What is being asked: Nothing but the lines from the start of the data through the line with "This screenshot has height=476, width=800." should appear in the answer, each retyped exactly, and pictures should not.

(Records provided begins)

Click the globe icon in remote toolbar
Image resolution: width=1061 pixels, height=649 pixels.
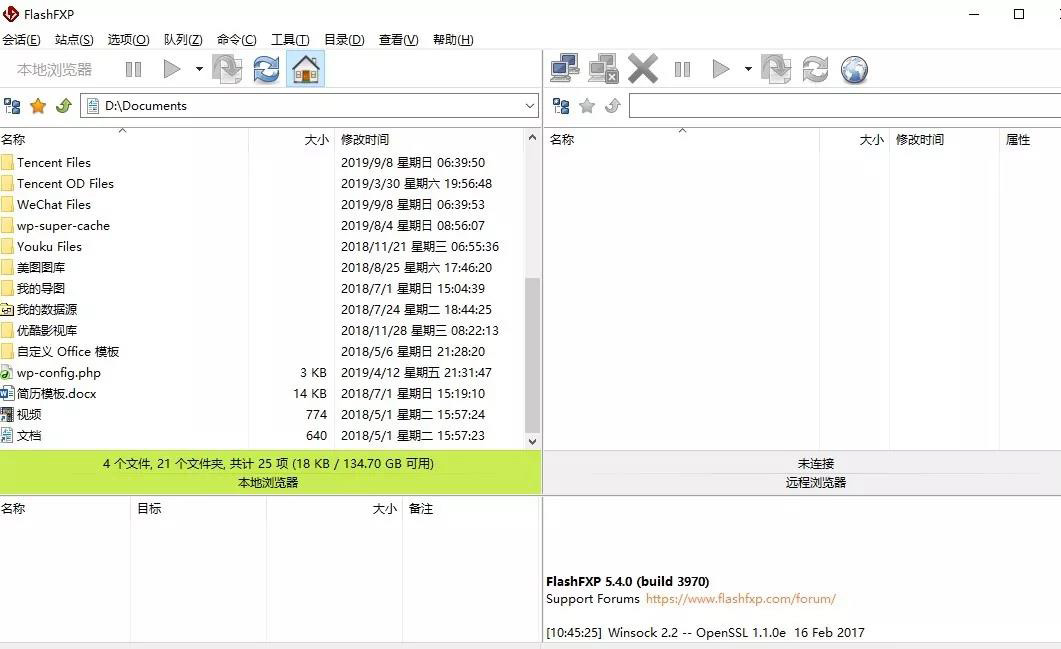click(854, 69)
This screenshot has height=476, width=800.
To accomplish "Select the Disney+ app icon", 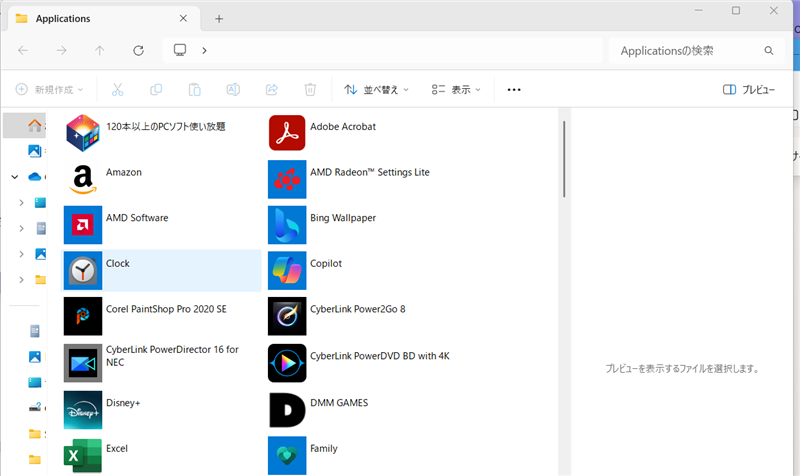I will pyautogui.click(x=83, y=410).
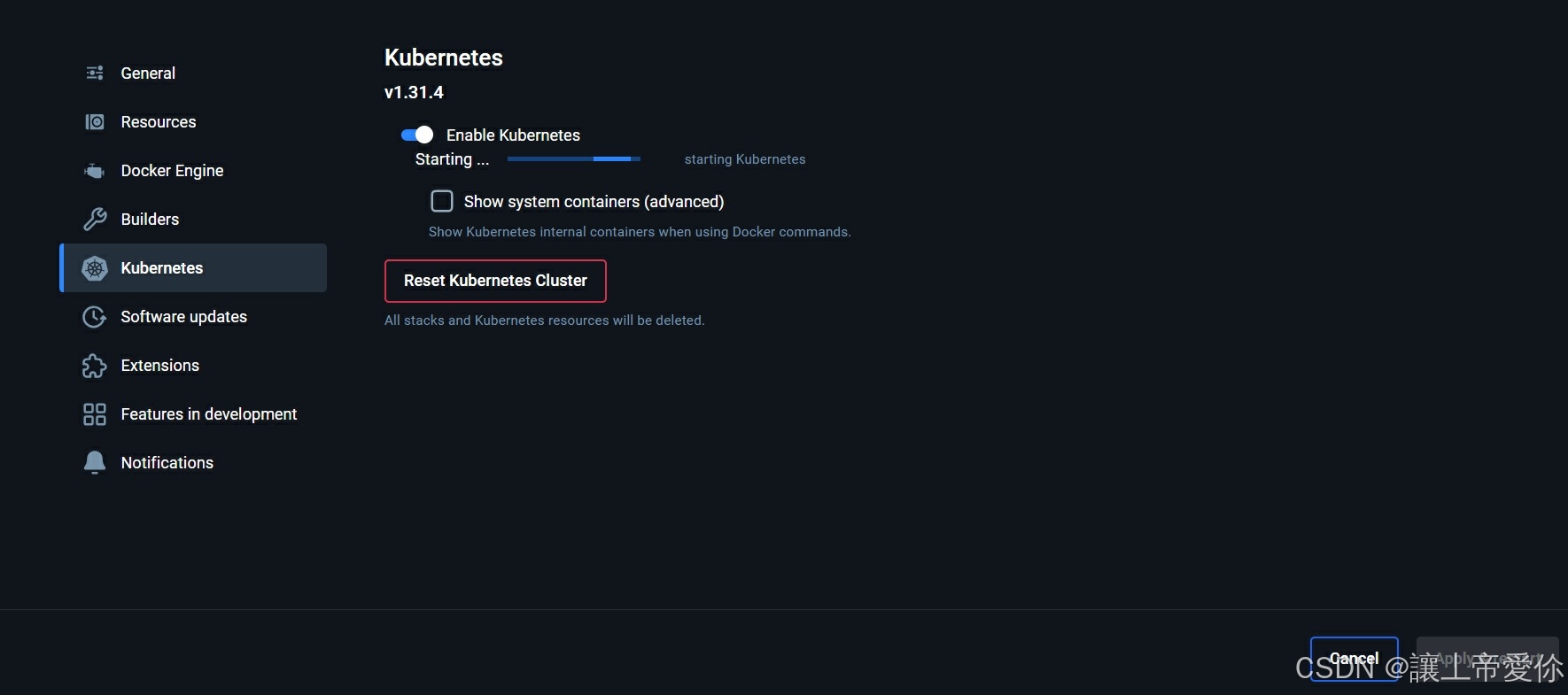Screen dimensions: 1568x695
Task: Click the Kubernetes starting progress bar
Action: 573,159
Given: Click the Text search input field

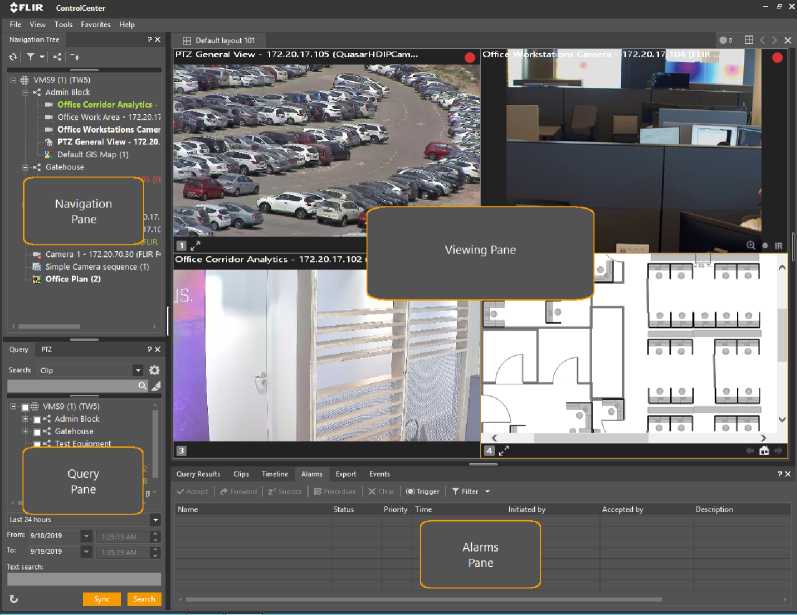Looking at the screenshot, I should click(83, 579).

(Records provided ends)

Reply to the task:
Click the globe icon in remote toolbar
Image resolution: width=1061 pixels, height=649 pixels.
click(854, 69)
This screenshot has height=476, width=800.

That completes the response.